Touristen, die die bekannte Votivkirche ablichten wollten oder sich auf einem Innenstadt-Spaziergang befanden, fanden sich plötzlich inmitten einer Amtshandlung wieder. „Ich nehme an, es geht um Drogen“, war einem Italiener sofort klar. „Ich bin auch gestern hier mit meiner Frau vorbei gekommen, ich hab mir so was in der Art schon gedacht.“ Karl F. aus dem deutschen Würzburg war dagegen weniger scharfsinnig: „Die suchen wahrscheinlich ’nen Ausbrecher.“

Streetrunner dealen in “Öffis”

Schon seit längerem gilt der Votivpark als zentraler Drogenumschlagplatz. Er liegt an den Straßenbahnlinien 43 und 44, in denen teilweise offen gedealt wird, und unweit von mehreren U6-Stationen, in denen so genannte Streetrunner auf ihre Abnehmer warten.
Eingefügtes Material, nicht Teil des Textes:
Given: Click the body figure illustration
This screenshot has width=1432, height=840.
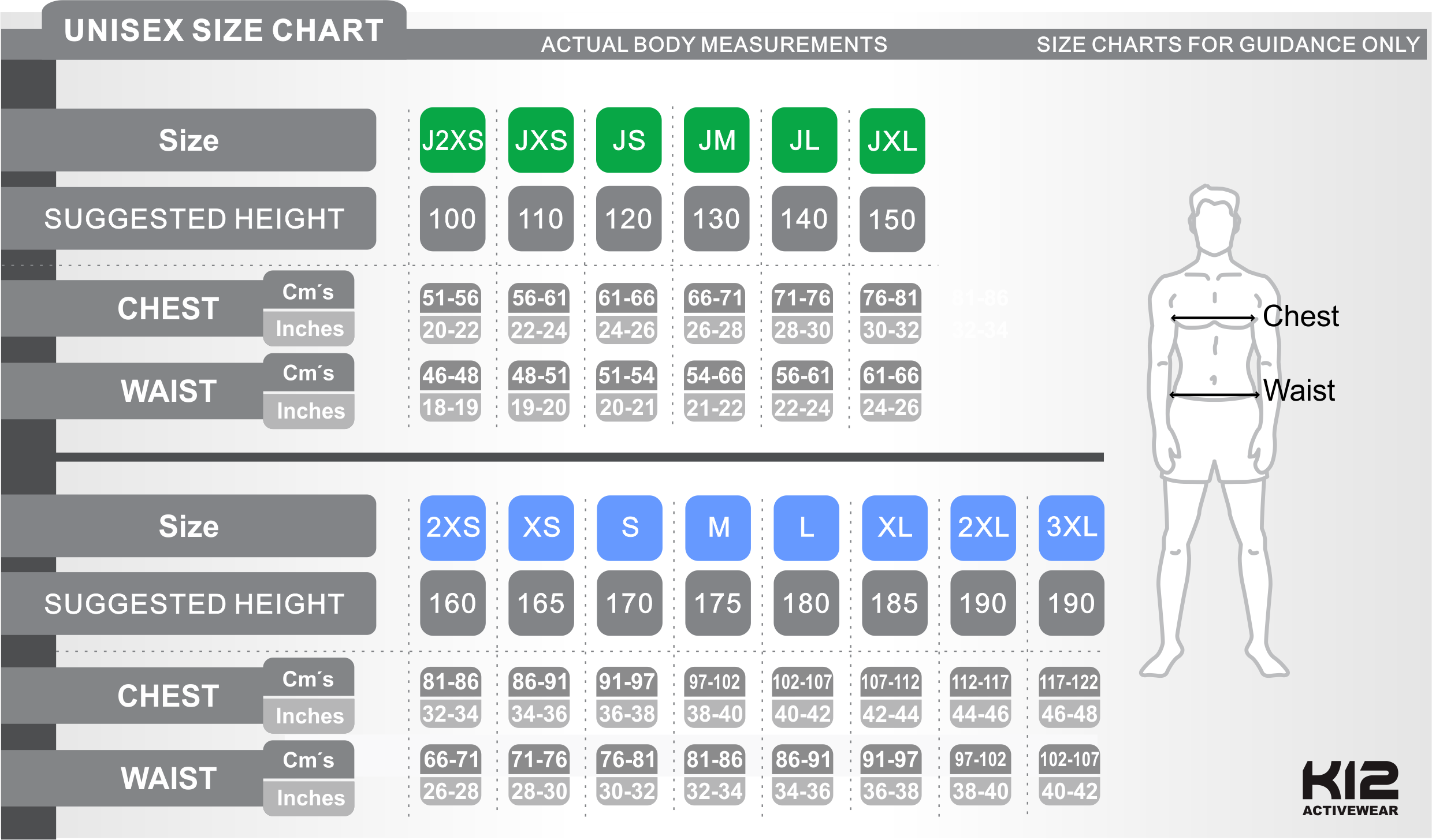Looking at the screenshot, I should coord(1214,433).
„Es wird höchste Zeit, dass die Polizei hier in Erscheinung tritt. Früher hat man im Park den Studenten beim Lernen und den Mädchen beim Schnur springen zuschauen können. Heute gehört das Grün den Dealern“, sagte eine zufällig vorbeikommende Anrainerin.

Weitere Aktionen geplant

35 Beamte und mehrere Diensthunde waren an der Razzia beteiligt. „Es geht nicht darum, ob wir jetzt einen oder fünf festnehmen. Es geht darum, der Szene zu zeigen, dass die Exekutive präsent ist“, meinte ein Sprecher des Einsatzleiters. Die Polizei werde in nächster Zeit „verstärkt gegen die offene Szene vorgehen“. Weitere Aktionen – so etwa im Bereich Heldenplatz-Burggarten, wo nicht erst in den vergangenen Wochen ein „Drogenproblem“ festzustellen ist – sind in unmittelbarer Zukunft geplant.